Cache Rebuild Error - ES Stopped Working, Again

Anthony Parsons

Well-known member
ES has been having issues on and off for the past few days, even though ES is running at the server every single time checked, now ES has completely stopped working.

The server software has not updated, XF has not been updated... yet all sites suddenly have issues with ES running. At present I've had to revert search back to mysql on my main sites, though using a small forum to play around with and test ES. So far, no avail to fixing this issue and any help is certainly welcome.

I have read through many threads and posts here about this same issue, tried many of the suggestions with adding limits, configurations, etc... still no avail.

Every time I go to rebuild the cache it gives the error: No response returned from Elasticsearch.
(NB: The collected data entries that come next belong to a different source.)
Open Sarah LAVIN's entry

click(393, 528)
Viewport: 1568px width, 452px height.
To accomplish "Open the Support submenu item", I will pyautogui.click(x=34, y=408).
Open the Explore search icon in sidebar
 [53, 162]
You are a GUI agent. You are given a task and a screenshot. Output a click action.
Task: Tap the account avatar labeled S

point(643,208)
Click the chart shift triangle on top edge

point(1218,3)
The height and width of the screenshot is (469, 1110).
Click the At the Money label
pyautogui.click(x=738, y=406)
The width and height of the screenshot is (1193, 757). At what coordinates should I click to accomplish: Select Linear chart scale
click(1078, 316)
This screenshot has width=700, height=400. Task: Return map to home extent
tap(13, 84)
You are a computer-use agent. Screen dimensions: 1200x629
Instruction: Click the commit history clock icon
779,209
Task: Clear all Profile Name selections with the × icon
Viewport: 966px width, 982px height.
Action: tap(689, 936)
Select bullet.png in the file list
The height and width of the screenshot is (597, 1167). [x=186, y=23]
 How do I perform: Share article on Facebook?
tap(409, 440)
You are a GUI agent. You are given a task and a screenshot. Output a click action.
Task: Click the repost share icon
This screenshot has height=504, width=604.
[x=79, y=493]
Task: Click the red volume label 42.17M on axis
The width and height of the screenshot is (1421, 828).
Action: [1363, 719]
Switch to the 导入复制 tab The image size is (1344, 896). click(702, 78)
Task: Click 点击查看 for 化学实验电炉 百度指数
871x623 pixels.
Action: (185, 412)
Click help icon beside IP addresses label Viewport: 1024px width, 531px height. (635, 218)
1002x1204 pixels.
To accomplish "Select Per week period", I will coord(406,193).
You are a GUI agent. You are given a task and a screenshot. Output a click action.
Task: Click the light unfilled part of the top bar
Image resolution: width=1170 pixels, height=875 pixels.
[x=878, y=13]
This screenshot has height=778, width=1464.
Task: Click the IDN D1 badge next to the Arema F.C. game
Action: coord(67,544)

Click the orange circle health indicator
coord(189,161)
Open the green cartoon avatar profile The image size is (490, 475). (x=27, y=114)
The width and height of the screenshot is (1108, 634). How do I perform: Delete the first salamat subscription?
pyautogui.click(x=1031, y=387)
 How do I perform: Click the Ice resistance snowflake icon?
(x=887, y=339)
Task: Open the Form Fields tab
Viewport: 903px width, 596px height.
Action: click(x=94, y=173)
Is it running?

A server error on a smaller site gives:

PHP:
Error Info
 
XenForo_Exception: Elasticsearch server returned no response. Is it running? Elasticsearch indexing failed for post- - library/XenES/Search/SourceHandler/ElasticSearch.php:721
Generated By: Anthony, 17 minutes ago
 
Stack Trace
 
#0 /home/mycombat/public_html/library/XenES/Search/SourceHandler/ElasticSearch.php(748): XenES_Search_SourceHandler_ElasticSearch->_logSearchResponseError(false, true, 'Elasticsearch i...')
#1 /home/mycombat/public_html/library/XenES/Search/SourceHandler/ElasticSearch.php(67): XenES_Search_SourceHandler_ElasticSearch->_assertIndexSuccessful(false, 'post')
#2 /home/mycombat/public_html/library/XenForo/Search/Indexer.php(125): XenES_Search_SourceHandler_ElasticSearch->finalizeRebuildSet()
#3 /home/mycombat/public_html/library/XenForo/CacheRebuilder/SearchIndex.php(93): XenForo_Search_Indexer->finalizeRebuildSet()
#4 /home/mycombat/public_html/library/XenForo/ControllerHelper/CacheRebuild.php(26): XenForo_CacheRebuilder_SearchIndex->rebuild(0, Array, NULL)
#5 /home/mycombat/public_html/library/XenForo/ControllerAdmin/Tools.php(78): XenForo_ControllerHelper_CacheRebuild->rebuildCache(Array, 'http://www.myco...', 'admin.php?tools...', true)
#6 /home/mycombat/public_html/library/XenForo/FrontController.php(310): XenForo_ControllerAdmin_Tools->actionCacheRebuild()
#7 /home/mycombat/public_html/library/XenForo/FrontController.php(132): XenForo_FrontController->dispatch(Object(XenForo_RouteMatch))
#8 /home/mycombat/public_html/admin.php(13): XenForo_FrontController->run()
#9 {main}
 
Request State
 
array(3) {
  ["url"] => string(57) "http://www.mycombatptsd.com/admin.php?tools/cache-rebuild"
  ["_GET"] => array(1) {
    ["tools/cache-rebuild"] => string(0) ""
  }
  ["_POST"] => array(5) {
    ["process"] => string(1) "1"
    ["caches"] => string(63) "[["SearchIndex",{"content_type":"","batch":"500","delay":"5"}]]"
    ["position"] => string(1) "0"
    ["redirect"] => string(51) "http://www.mycombatptsd.com/admin.php?tools/rebuild"
    ["_xfToken"] => string(53) "1,1334789763,1581f0874c143b78b236b8d0ea26fdb852d380e7"
  }
}

I have no idea what is wrong with this thing or why suddenly now.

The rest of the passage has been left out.